#### [LIST OF TASKS]
**a.** List every person named in the article about women with disabilities.
**b.** Continue the article about women with disabilities from its final sentence.

Sue Austin

It’s easy to take for granted the simple things in life.

Whether it's rolling out of bed, running for the bus, or hopping into a car, these are activities we do without having to think about it. But for some women, it's not as straight forward as it should be.

Life with a disability is often associated with restrictions and struggles - but this shouldn’t be the case.

These amazing women have been determined to break this stereotype. Instead they're surfing, scuba diving and even snowboarding in the Olympics

It’s very rare that we stop, take a moment and appreciate what we have and what we do, but after taking a look at these awe inspiring women we’re sure you will...

18 years ago, a car accident left Pascale Honore paralysed from the waist down.

Growing up in Australia, she’d always been active and nothing was going to stop her from dreaming of surfing.

It was her son’s friend, Ty Swan, who helped Pascale to live her dream and get her into the water.

The idea was simple, he would literally duct tape her to his back. Yes that’s right, duct tape.

An experienced surfer, Ty’s able to catch some pretty awesome waves, even with Pascale taped to his back.

This short film shows the sheer joy on Pascale’s face as she hits the water and proves that anything is possible. Sometimes all you need is a willing friend and a roll of duct tape…

Sue Austin is the woman behind the world’s first underwater wheelchair.

An extended illness meant Sue’s mobility was affected, causing her to rely on an electric wheelchair to get around.

Not one to shy away from a challenge, she decided to train as a disabled diver using fin gloves.

Scuba diving is thought of as positive, fun and adventure while wheelchairs are often considered the opposite, noted Sue.

So she decided to combine wheelchairs and scuba diving to challenge people’s preconceptions. We think that's pretty inspiring.

#### [RECORDS SHOWN]
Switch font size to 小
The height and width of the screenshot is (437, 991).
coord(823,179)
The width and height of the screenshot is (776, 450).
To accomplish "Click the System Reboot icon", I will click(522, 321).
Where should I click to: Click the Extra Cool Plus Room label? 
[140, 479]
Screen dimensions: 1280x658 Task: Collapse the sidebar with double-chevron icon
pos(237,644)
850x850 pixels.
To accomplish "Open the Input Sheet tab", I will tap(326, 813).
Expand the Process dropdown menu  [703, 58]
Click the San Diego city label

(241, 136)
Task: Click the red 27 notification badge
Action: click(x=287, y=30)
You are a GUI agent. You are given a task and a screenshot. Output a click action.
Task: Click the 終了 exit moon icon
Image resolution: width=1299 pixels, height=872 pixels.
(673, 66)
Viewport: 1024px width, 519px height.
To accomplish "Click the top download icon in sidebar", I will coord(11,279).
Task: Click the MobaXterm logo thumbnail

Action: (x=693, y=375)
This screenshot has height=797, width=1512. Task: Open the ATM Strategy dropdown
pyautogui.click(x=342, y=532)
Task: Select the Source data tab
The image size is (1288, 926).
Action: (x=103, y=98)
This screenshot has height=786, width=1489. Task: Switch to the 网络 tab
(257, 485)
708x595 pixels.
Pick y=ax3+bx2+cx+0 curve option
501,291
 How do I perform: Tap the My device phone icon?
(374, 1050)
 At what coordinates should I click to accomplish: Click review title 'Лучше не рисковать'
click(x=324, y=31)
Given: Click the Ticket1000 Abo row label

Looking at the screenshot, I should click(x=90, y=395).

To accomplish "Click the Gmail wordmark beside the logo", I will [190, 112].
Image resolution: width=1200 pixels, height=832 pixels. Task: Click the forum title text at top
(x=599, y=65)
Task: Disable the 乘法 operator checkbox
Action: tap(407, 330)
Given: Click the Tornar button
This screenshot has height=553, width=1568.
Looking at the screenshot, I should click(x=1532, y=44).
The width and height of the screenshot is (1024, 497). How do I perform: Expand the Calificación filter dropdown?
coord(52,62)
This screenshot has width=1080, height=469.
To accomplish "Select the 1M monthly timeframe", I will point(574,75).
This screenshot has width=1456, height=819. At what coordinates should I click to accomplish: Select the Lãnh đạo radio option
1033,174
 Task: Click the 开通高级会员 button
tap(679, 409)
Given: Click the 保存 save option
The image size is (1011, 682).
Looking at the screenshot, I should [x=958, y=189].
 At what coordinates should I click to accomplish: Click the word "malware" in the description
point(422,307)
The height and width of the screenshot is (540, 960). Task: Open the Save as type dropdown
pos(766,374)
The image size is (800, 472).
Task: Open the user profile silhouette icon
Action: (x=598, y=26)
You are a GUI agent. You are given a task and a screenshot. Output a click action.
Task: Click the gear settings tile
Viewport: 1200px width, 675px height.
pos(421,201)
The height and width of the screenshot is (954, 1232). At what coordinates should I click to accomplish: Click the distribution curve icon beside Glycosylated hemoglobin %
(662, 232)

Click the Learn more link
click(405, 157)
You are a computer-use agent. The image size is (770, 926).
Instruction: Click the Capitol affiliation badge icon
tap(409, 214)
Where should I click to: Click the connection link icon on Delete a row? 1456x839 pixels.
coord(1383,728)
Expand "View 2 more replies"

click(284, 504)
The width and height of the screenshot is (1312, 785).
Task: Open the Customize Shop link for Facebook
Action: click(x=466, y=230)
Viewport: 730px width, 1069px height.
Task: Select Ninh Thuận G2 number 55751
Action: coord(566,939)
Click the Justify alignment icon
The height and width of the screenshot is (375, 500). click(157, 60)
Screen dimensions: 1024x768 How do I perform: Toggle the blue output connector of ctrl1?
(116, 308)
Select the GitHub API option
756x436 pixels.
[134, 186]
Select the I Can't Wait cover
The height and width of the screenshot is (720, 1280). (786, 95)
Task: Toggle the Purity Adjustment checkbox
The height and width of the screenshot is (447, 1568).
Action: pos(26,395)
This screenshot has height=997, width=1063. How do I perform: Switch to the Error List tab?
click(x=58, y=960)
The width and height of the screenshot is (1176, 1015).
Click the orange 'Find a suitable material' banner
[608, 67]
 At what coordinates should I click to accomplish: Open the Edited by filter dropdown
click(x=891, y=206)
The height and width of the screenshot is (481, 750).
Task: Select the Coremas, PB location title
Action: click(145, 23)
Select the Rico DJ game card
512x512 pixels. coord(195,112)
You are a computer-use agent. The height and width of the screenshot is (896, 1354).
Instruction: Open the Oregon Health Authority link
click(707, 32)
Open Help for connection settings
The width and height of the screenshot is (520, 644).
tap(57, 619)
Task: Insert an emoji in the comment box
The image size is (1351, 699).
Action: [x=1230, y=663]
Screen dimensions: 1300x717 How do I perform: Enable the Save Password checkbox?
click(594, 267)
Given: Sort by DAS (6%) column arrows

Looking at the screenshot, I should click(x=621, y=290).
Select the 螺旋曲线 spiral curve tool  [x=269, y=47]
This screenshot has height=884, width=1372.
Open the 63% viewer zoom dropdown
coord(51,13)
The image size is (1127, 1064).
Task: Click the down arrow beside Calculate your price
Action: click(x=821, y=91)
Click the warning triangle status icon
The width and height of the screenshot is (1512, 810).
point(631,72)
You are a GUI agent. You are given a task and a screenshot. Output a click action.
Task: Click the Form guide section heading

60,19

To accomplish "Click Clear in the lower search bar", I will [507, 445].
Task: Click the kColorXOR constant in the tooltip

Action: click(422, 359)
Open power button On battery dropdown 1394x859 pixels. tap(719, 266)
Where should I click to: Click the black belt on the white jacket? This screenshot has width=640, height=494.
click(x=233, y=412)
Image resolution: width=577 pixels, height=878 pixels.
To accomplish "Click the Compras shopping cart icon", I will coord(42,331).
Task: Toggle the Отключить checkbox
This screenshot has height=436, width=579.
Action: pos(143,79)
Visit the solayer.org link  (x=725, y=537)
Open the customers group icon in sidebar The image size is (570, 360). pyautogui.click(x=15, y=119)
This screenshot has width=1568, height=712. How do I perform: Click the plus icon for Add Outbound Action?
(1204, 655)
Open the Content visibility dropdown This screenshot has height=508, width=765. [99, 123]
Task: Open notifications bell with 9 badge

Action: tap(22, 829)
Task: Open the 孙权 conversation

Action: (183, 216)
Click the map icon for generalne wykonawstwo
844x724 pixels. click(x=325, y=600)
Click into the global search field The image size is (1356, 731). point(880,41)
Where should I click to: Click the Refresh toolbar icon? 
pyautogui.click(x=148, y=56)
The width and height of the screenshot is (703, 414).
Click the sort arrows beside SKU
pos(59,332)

#### [RESPONSES TO THE TASKS]
**a.** Sue Austin, Pascale Honore, Ty Swan

**b.**
Aged just 19, Amy Purdy was suffering from flu-like symptoms when she was rushed into hospital.

Within days, she was on a life support machine and in a coma. Doctors gave Amy a 2 per cent chance of survival.

She was suffering from a bacterial infection, which led to both of her legs being amputated below the knee.

When she came round from the coma, she realise her life had changed forever - but it wasn't going to keep her down.

Amy started snowboarding when she was 15 years old. When she realised she couldn't find prosthetics that would work for snowboarding, Amy decided that she would just have to build her own.

Amy Purdy is best known for being a world class snowboarder and in 2014 became a Paralympic bronze medallist.

Just three months after surgery Amy entered herself into the USASA National Snowboarding Championship and claimed an amazing three medals in three events.

Since then, she went on to become a Paralympic bronze medallist at the Sochi Winter Olympics.

It wouldn’t be right not to include Bethany into this list of women. Her story is known world-wide, but that doesn’t make it any less inspiring.

Surfing is in Bethany Hamilton's blood - after growing up in Hawaii, surrounded by a family of surfers.

However, aged just 13 years old, Bethany was attacked by a tiger shark while surfing her home break in Hawaii, severing her left arm.

Just one month after the attack, Bethany was back in the water again, determined to become a professional surfer no matter what.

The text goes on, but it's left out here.